Chers frères et sœurs, à Colbert qui lui demandait comment le gouvernement interventionniste de Louis XIV pouvait aider le commerce, le marchand Legendre répondit tout simplement : « Laissez-nous faire ! » A sa suite, Turgot, Jean-Baptiste Say et d’autres développèrent ce que le protestant Benjamin Constant, au XIXème, résuma dans cette formule : « Pour la pensée, pour l’éducation, pour l’industrie, la devise du gouvernement doit être : laissez faire et laissez passer. » Bien avant eux, David, le roi David, avait dit à ses conseillers de l’époque : « laissez », « laissez-le et qu’il maudisse » (v. 11).

Laissez-faire. Curieuse expression dans la bouche de David qui n’est pas réputé pour être un tendre laxiste, mais plutôt un chef de guerre qui ne craignait pas de laisser des centaines de morts sur les champs de bataille, du moins selon ce qu’en disent les récits des livres de Samuel. C’est donc ce même personnage qui, maudit et caillassé, ne trouve rien de mieux à dire que « laissez-le ». Propos inouï dans notre France qui ne laisse pas impuni les outrages au président de la république, ni même aux forces de l’ordre. Propos inouï au regard d’une actualité qui ne cesse de nous déverser des images de milliers de Chimeï qui se rassemblent aux mêmes cris de « tsé tsé », ce qui se traduit de manière plus ou moins crue par « sors, va-t-en, dehors, casse-toi » et qui, eux, font face à une sévère répression.

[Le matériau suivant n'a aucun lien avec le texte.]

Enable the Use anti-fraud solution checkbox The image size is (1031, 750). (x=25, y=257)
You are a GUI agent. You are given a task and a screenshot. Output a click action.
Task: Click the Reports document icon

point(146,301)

David est donc un souverain qui refuse de faire taire l’opposition. David est un souverain qui refuse de couper la tête à la contestation. Il laisse faire, il laisse dire, il laisse passer Chimeï. Mieux que cela, il l’écoute, faisant droit à ce que signifie chimeï en hébreu : « écoute », justement. Autrement dit, il le prend au sérieux. Voilà l’intérêt majeur du laissez-faire : prendre les individus au sérieux et leur permettre de faire valoir leur génie propre. Le roi David va jusqu’à suggérer que c’est Dieu qui a demandé à Chimeï d’agir de la sorte. Cet homme, contestataire, agirait au nom même de Dieu, selon la volonté de Dieu. Laissez-faire, signifie alors : laissez cet homme agir selon ce que Dieu lui ordonne.

David reconnaît dans cet homme la possibilité d’une action qui puise sa raison d’être en Dieu. Autrement dit, David, qui s’y connaît en matière de religion puisqu’il est messie de Dieu, ou christ si nous le disons en grec, puisqu’il a reçu l’onction de Dieu, David discerne une attitude religieuse chez cet homme. Nous pourrions dire que David repère un sentiment religieux, que Benjamin Constant caractérise ainsi : « un désir confus de quelque chose de meilleur que ce que nous connaissons (…). Le sentiment religieux est la réponse à ce cri de l’âme que nul ne fait taire, à cet élan vers l’inconnu, vers l’infini, que nul ne parvient à dompter entièrement, de quelques distractions qu’il s’entoure, avec quelque habilité qu’il s’étourdisse ou qu’il se dégrade. » (De la religion, p. 50) Il y a chez Chimeï ce devoir impérieux de faire entendre à David une autre voix que la sienne, une autre voix que celle dont l’abreuvent ses conseillers. C’est la voix du prophète, c’est la voix de l’homme aux prises avec la vie, c’est la voix de l’homme que la liberté appelle à l’action. Et David fait droit à cette voix, il la laisse passer jusqu’à lui. Il laisse l’homme faire entendre que David a un cœur de pierre et que sa conduite ne provoque que malédiction sur le chemin qu’il emprunte. En laissant faire, David permet à la vérité de frayer son propre chemin jusqu’à lui. En d’autres circonstances, en d’autres lieux et d’autres époques, un souverain, un chef, un dirigeant qui laisse faire, offre à quelqu’un la possibilité de faire valoir son aspiration à la transcendance, son désir de progression, ca capacité de perfectibilité. Là, David atteste que l’ancrage en Dieu, la foi, le sentiment religieux, sont constitutifs de son action politique, parce que l’action politique, comme tous les aspects de notre vie, jusque dans l’acte le plus anodin, n’a pas lieu de se priver du goût de l’infini, de la transcendance, dont le sentiment religieux est le nom. S’il n’est pas très recommandé de nos jours de dire qu’on agit au nom de Dieu en s’engageant en politique, en accomplissant sa tâche de secrétaire, en remplissant sa fonction de professeur, en exerçant ses responsabilités de magistrat etc. Edouard Laboulaye, en 1863, écrivait : « laissez faire, laissez chaque homme user honnêtement, et comme il l’entendra, des facultés qu’il a reçues de Dieu. »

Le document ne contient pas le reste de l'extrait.